The Story of Divine
by Park Manager Sally Lieb
(Pictures courtesy of J.P. Leemans)
Divine the manatee, was first seen in the Silver River by manatee research scientist Monica Ross’s team on December 14, 2019. She was subadult in size, so was probably more than 3 years old at that time. During mid-summer of 2020, Ross was very excited to inform me, Park Manager Sally Lieb, that she was sure Divine was pregnant. By March of 2021, she was looking extremely large... even for a manatee. Manatees graze on the rich underwater vegetation in the Silver. The most commonly found is strap-leaf sagittaria, Sagittaria kurziana, eel-grass or tapegrass, Vallisnaria americana, and their favorite, less common food, coontail, Ceratophyllum demersum. Being vegetarians, manatees have a large complex stomach to digest plant materials, but Divine’s size was obviously more than the typical rotund form of the average sea cow. On April 4, 2021, we were all excited to see her with her first calf near the paddle launch. Unfortunately, the following morning the calf had died, but Divine was still staying with her. Even though it seems that a mother is doing everything correctly, sometimes the calf dies...and more often to first time mothers. Due to the size of Divine’s calf at that time, and behaviors previously observed, it was thought the birth had probably occurred on or around March 24.

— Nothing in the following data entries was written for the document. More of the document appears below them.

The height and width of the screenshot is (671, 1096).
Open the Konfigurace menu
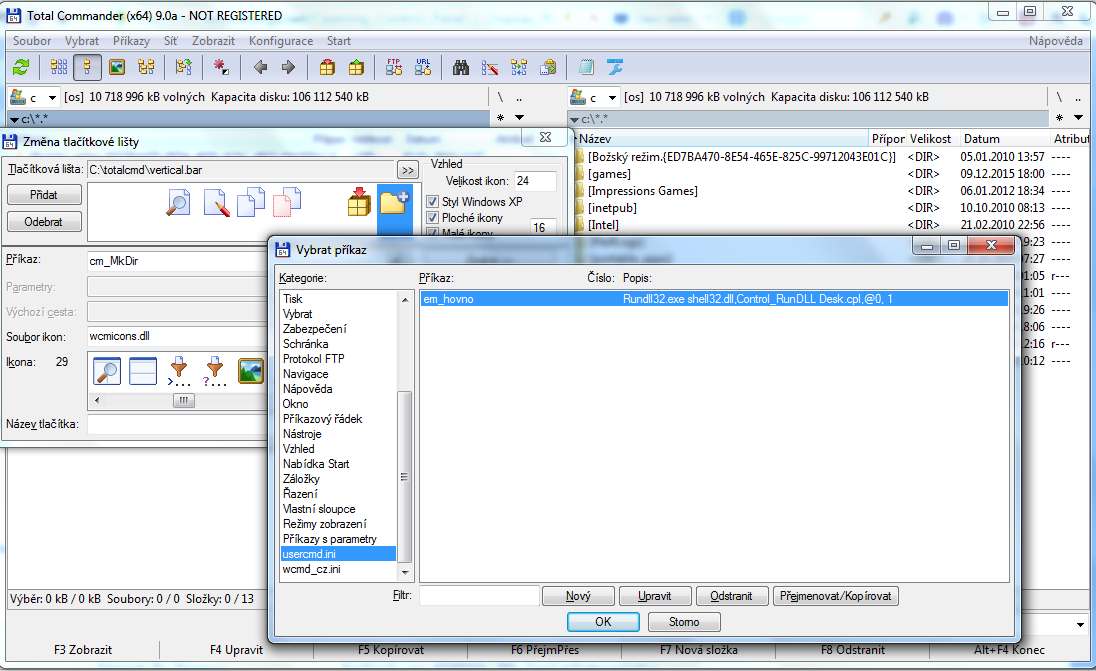(280, 41)
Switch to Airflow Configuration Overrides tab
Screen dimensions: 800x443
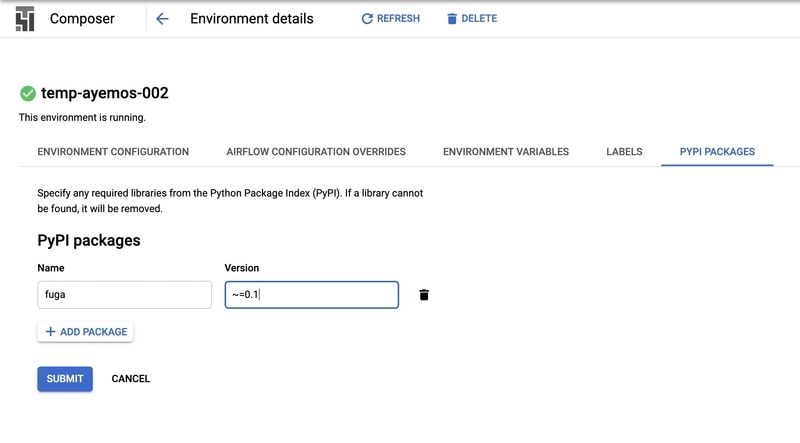[x=316, y=152]
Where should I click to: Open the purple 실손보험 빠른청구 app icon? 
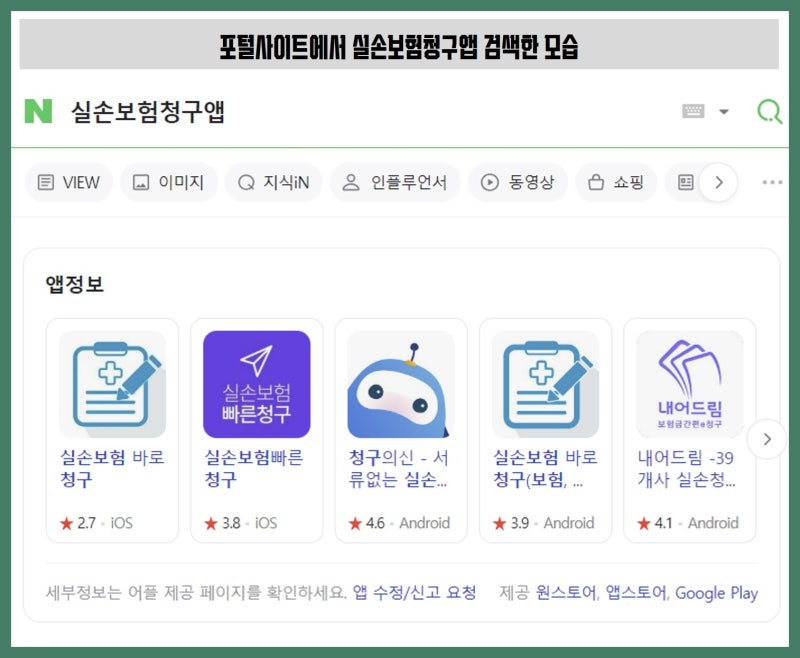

Knowing that manatee pregnancy lasts 12 months, we tagged out calendars and hopefully watched for results in 2022. Divine continued to be a regular visitor in the Silver River. Manatees do not have a blubber layer like other marine mammals, so they are sensitive to cold temperatures. When the water temperature drops below 68 degrees Fahrenheit, they suffer from cold stress and can even die if subjected to lower temperatures for a sustained period of time. But, unlike other manatees who tend to travel out into the ocean for the summer and return to the springs when the ocean temperatures drop, Divine likes to hang out in the springs year round. She seems to be attracted to people and boats and sadly, this attraction has led her to have many, many scars from being hit by boats. On June 7, 2022, I was out on the river with the Aquatic Preserve staff, Jeff and Chevy, when we saw Divine at the mouth of the Ray Wayside Canal. She was just lounging around, getting in the way of boats in her usual way. On July 5, Aquatic Motor Patrol reported her hanging out in the boat barn and got some photos of her under the patrol boat. Everyone was interested and excited to see that she was looking very large and probably very pregnant again. On July 15, she spent most of the day sleeping right off the end of the Paddle Launch. Everyone thought, "any day now". But Divine was not there the next day, nor seen anywhere for several days. Then the wonderful day arrived. On the morning of July 23, 2022, Divine was in the cove by the Youth Camp launch with a brand new calf! The water was all clouded up there, indicating she had been doing a lot of moving around, probably in labor during the predawn hours. The calf was staying very close and using her mother’s body to come up for breaths, as newborn calves are prone to do. She also swam more with her flippers and less with her tail, as newborns also do. We watched her all day and saw her actively nursing from the mammary glands located just behind Divine’s flippers. Fortunately, this second birth story of is much happier so far for 3-month old little Gypsy, as she has continued to grow and stay close to her momma Divine. There is a whole flotilla of dedicated volunteers who always keep their eyes out for Divine and Gypsy, trying to protect them from too much love.
It’s important for people to realize that manatees do need their space. Never jump in the water with an approaching manatee. Swimming is not permitted in the Silver River anyway so please do not do it. There are many safety issues. With this no swimming rule, manatees like Divine and Gypsy are able to enjoy the river for themselves. Also, boaters should not surround them, try to touch them with their paddles or disturb them in any way. The best way to respect manatees is to stop when you see them and stay 2 kayak-lengths away from them. Now if you sit still and they come toward you, then you are a lucky person! Please help us and teach others about good manatee etiquette. Remember, you are visitors in their home, so be good guests and treat all the river residents, along with Divine and her daughter Gypsy, with respect, love and kindness.